Gentle readers, I beg your forgiveness for what I'm about to do, but I can't be the only Roveotee who's weathered this particular affliction. You know when you've got a particular ditty careening around your cranium for hours and hours, but you're not even sure you've got the words right, so you start subbing in ones of your own? The lyrics might spin themselves around what you're doing at the moment - cleaning out the ferret hutch, smelting pig iron, getting a toe wax, etc. Anyhow, no matter how fragrant the hutch, or painful the depilation, there's one subject (betcha can't guess!) on the tippity-top of my l'il noggin for the past, oh, week or so. And as for the tune - oh Barry Manilow, I curse the day you excreted "Mandy" into the celestial musical cesspool...
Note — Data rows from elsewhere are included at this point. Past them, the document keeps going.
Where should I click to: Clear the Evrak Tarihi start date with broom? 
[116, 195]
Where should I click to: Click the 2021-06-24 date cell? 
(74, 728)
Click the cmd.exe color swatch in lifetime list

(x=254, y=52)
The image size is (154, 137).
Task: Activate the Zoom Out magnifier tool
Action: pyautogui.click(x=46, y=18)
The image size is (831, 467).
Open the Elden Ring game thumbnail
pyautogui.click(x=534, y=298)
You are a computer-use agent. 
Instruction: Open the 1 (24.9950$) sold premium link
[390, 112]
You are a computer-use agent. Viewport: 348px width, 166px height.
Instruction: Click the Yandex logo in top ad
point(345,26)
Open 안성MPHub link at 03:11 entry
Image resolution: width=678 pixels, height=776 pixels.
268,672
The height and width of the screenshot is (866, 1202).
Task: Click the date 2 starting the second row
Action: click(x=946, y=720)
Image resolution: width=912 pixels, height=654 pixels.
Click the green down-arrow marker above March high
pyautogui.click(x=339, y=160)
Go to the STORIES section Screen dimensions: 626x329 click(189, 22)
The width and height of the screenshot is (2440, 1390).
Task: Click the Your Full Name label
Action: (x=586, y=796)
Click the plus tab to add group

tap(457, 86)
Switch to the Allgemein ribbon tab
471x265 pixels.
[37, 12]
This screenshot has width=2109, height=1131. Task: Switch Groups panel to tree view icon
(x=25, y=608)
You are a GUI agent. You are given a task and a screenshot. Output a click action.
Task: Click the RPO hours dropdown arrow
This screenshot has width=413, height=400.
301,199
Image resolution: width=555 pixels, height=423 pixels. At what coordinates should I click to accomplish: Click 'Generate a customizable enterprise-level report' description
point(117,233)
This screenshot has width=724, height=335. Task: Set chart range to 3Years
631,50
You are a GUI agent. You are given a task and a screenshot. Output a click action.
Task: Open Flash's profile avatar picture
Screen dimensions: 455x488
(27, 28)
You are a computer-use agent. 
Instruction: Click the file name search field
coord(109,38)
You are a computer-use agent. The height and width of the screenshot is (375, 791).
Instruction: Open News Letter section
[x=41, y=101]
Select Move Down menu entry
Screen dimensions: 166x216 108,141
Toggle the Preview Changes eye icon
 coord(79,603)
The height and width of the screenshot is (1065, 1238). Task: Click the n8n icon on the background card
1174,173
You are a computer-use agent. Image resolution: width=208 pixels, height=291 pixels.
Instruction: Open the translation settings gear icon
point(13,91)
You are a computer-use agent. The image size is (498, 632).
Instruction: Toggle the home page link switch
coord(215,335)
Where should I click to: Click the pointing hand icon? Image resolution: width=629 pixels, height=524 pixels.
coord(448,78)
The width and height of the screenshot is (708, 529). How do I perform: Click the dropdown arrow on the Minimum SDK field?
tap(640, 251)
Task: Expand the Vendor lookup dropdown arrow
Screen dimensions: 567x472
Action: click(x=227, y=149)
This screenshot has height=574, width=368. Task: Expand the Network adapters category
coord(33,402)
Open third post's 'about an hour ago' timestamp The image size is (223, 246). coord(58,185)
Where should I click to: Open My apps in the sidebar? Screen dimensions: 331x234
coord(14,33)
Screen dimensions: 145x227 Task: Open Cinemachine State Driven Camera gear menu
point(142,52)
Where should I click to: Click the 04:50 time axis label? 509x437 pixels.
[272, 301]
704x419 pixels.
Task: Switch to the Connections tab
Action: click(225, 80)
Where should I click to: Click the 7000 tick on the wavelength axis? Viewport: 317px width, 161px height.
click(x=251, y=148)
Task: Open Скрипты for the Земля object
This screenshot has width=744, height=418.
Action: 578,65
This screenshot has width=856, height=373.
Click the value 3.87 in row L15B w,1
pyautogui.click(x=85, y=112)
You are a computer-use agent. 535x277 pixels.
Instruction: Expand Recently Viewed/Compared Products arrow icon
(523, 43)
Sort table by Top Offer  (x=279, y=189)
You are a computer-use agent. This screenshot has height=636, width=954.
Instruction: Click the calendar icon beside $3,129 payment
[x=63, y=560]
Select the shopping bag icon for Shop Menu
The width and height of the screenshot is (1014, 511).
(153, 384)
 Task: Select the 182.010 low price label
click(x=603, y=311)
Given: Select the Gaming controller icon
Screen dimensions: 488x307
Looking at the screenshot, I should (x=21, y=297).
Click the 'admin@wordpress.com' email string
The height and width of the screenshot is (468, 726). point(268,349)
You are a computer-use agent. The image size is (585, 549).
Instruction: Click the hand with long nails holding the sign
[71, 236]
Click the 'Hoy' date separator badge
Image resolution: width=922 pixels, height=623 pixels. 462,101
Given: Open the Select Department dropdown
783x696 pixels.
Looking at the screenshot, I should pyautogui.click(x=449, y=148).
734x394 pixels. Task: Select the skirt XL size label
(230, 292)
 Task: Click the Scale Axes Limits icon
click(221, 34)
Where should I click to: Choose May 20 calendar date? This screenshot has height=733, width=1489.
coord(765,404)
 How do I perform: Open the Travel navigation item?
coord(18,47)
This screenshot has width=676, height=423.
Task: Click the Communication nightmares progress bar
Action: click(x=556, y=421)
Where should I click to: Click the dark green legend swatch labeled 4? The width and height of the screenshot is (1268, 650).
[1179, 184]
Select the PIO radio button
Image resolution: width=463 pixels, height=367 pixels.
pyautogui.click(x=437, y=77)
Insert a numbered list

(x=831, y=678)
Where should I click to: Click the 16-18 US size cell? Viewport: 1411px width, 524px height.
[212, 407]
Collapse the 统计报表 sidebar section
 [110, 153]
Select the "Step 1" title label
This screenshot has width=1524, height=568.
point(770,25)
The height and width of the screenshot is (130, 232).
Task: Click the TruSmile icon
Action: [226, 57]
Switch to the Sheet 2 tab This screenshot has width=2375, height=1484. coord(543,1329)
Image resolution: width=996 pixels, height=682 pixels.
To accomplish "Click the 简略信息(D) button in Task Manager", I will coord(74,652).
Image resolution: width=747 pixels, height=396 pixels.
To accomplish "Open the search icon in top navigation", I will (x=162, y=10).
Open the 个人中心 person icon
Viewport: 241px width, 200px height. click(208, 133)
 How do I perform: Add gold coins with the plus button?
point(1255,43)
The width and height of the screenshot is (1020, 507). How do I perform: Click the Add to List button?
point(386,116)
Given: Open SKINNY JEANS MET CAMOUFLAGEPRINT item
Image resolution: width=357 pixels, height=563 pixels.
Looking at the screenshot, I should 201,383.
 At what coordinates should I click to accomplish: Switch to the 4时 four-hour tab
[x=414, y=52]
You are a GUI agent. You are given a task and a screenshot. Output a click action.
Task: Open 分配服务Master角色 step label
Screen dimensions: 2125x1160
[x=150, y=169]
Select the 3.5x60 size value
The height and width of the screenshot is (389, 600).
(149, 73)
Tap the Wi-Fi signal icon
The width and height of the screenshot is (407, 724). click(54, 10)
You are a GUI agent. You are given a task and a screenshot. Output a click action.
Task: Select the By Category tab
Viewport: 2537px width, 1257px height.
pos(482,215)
Well you caaaaame and you gaaaave meee some puuuudding
Just to fiiiillll up myyyy tummy, oh Rovey
Didn't giiiiive it tooooo Ashcroft or Ruuuummyyyy
Snack from myyy buffet, ohhhh Rooooveyyyyy
Well you caaaaame and you won theeeeee eeelection
I'll tend toooo your erection, oh Rooooveeeey
Eeeeeven if you're all sweaty and meanie,
Watch you wrestle with Deanie, oh Roooooveeeeeyyyy…
And so on.
Oh golly - must dash 'cause Rovey's poking at me to get in the Gremlin. He just looooves him a l'il bit of the old In-N-Out Burger when we're off in Sin City, and I'm not about to thwart his acquisition of some double-double animal style joy. Me? I just need a protein-style Roveyshake, and mmm….I'm sated.